But, as often happens in the world of AI, the revolution had not yet cooled before its next phase arrived. In March 2025, Google introduced TxGemma—an open-source successor, built on the new Gemma 2 architecture. And the results are impressive: the largest model in the TxGemma family surpassed or matched its predecessor's performance in 64 out of 66 tasks. This is not just an update—it's a paradigm shift. The move to open models means democratizing this powerful tool, allowing any research group to adapt and fine-tune it for their unique data and tasks.
Moreover, TxGemma brought with it two qualitative leaps that perfectly illustrate the evolution of the AI-Expert:
- Introduction of "Chat" version: In addition to models for predictions (
predict
), conversational ones (chat
) also appeared. This means that now a researcher can not only get an answer ("will this molecule be toxic?"), but also ask the next, most important question: "And why do you think so?". The model's ability to explain its logic, based on the molecule's structure, transforms it from an oracle into a full-fledged analytical colleague. - Integration into agentic systems: TxGemma is not the end point. Developers showed how it can become a "tool" in the hands of a more complex system—Agentic-Tx. This is no longer just a model, but a full-fledged AI agent based on Gemini 2.0 Pro, which can independently plan multi-step research, use 18 different tools (including searching PubMed and TxGemma itself), and answer complex questions. This is precisely the "conductor of the AI orchestra" we spoke of at the beginning, in action.

Chemical Intuition in Silicon
We have just seen how the TxGemma
family of models creates a unified platform for the entire drug development cycle. But to truly succeed in this, AI must master not just biochemistry, but its fundamental basis—chemistry. This is a world with its own strict language, where instead of words there are molecules, and instead of grammar there are laws of chemical reactions. For decades, chemists have relied on their intuition—that difficult-to-formalize sense that suggests which reaction will proceed and which will not. Today, we see this intuition being born in silicon.
ChemLLM and GAMES – From Expert Knowledge to Creativity
The first and most important step is to teach AI to freely "Speak the language of nature," in this case—the language of chemistry. The most popular dialect here is SMILES—a way to represent a complex three-dimensional molecule as a simple text string. And here an interesting plot unfolds.
It would seem that giants like GPT-4, trained on the entire internet, should easily cope with such a task. But this is where the most interesting battle unfolds: the universal polymath against the narrow specialist. The ChemLLM model, fine-tuned on a huge corpus of chemical literature, challenges the titan on the key ChemBench benchmark. And the result is impressive. The specialized model wins in six out of nine categories. But the most important conclusion is made by the authors themselves: ChemLLM demonstrates performance comparable to GPT-4. At first glance, "comparable results" may not seem like a complete victory, but in fact, this is the main breakthrough. It proves that to achieve the highest level in a complex scientific field, you don't always need the budget of a technology giant. You need focused expertise and the right data. ChemLLM is a triumph of specialization.

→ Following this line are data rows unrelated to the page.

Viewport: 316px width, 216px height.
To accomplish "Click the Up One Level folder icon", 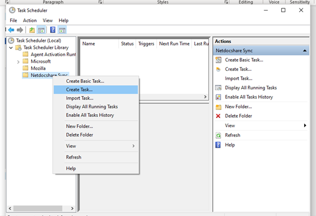I will [x=32, y=30].
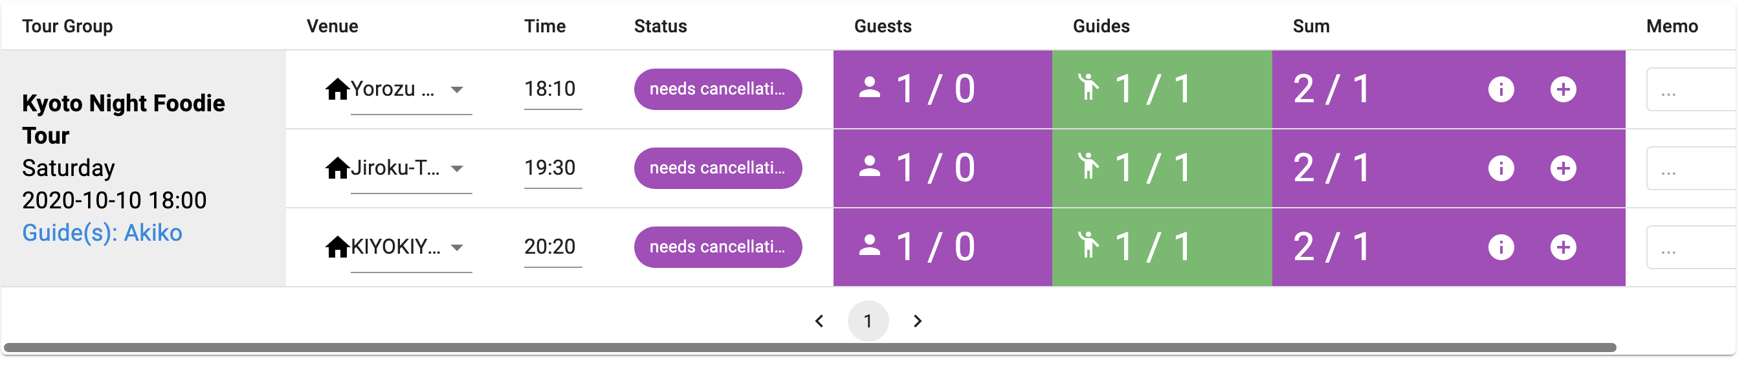This screenshot has height=365, width=1746.
Task: Select page 1 in pagination
Action: tap(868, 321)
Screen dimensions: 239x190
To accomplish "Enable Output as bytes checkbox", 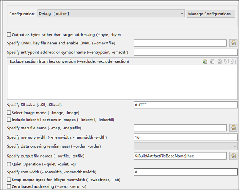I will coord(9,34).
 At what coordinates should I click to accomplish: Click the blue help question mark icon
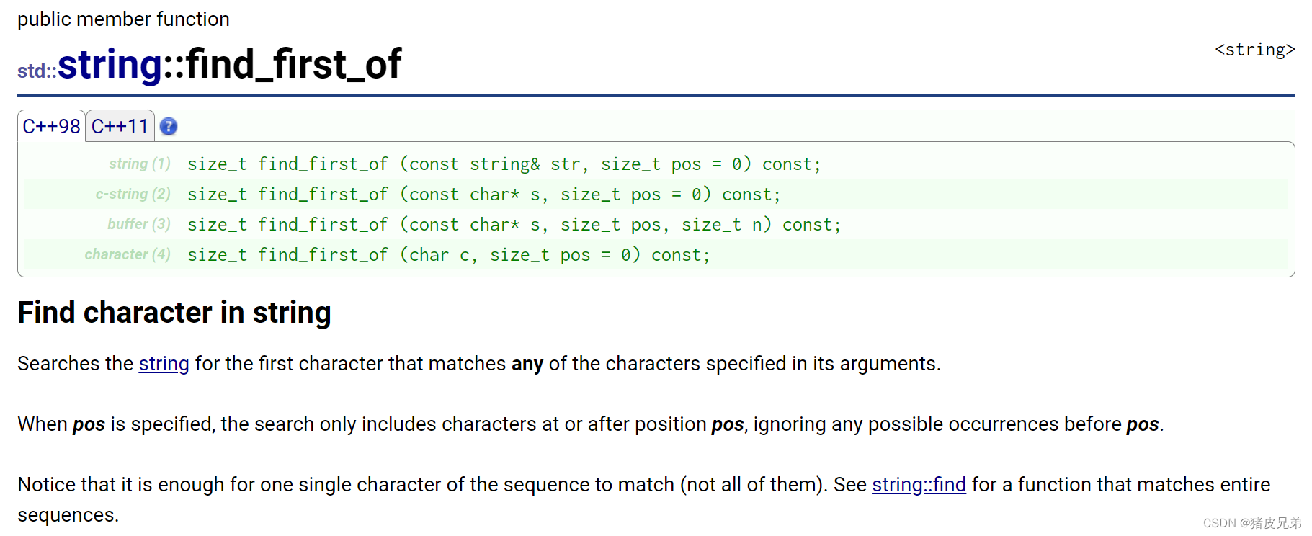click(x=168, y=127)
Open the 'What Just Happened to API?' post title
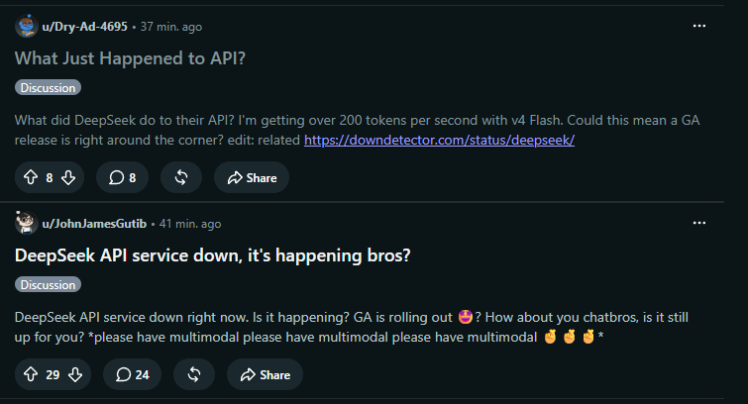The image size is (748, 404). (130, 58)
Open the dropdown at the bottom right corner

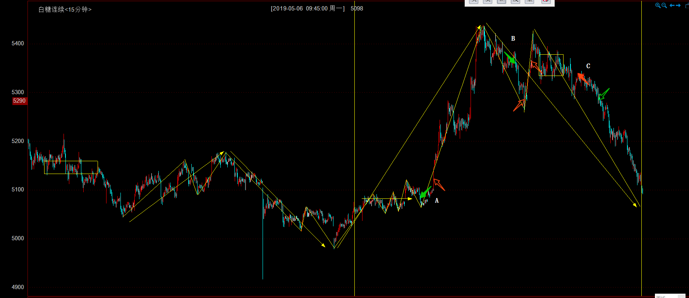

But if ChemLLM is a brilliant expert who can stand on par with the best in the world in analyzing existing reactions, then GAMES takes the next, far more ambitious step. It moves from the role of AI-Expert to the role of AI-Theorist. Its task is not to analyze the past, but to "Design the future."
To understand the scale of the problem: the number of potentially possible, "drug-like" molecules is estimated at 10^60. This number is so astronomical that it is physically impossible to enumerate all variants. This is the "chemical space" where one needs not to find a needle in a haystack, but to learn how to create needles with desired properties on demand. And GAMES does exactly that. It does not search, but generates new, valid, and promising SMILES sequences, acting as a creative partner for the chemist. This is no longer just knowledge, it is creativity.
"Synthetic Trio" (SynAsk, Chemma, SynthLLM) – A Team of AI Chemists
Another approach to chemical automation is not to create one almighty model, but to bet on microspecialization. To see how this works in practice, let's mentally assemble our own "dream team" of three different, independently developed AI-Experts. It is important to emphasize: they are not part of a single project, but their functions so perfectly complement each other that together they serve as an excellent illustration of what a fully automated synthesis process could look like.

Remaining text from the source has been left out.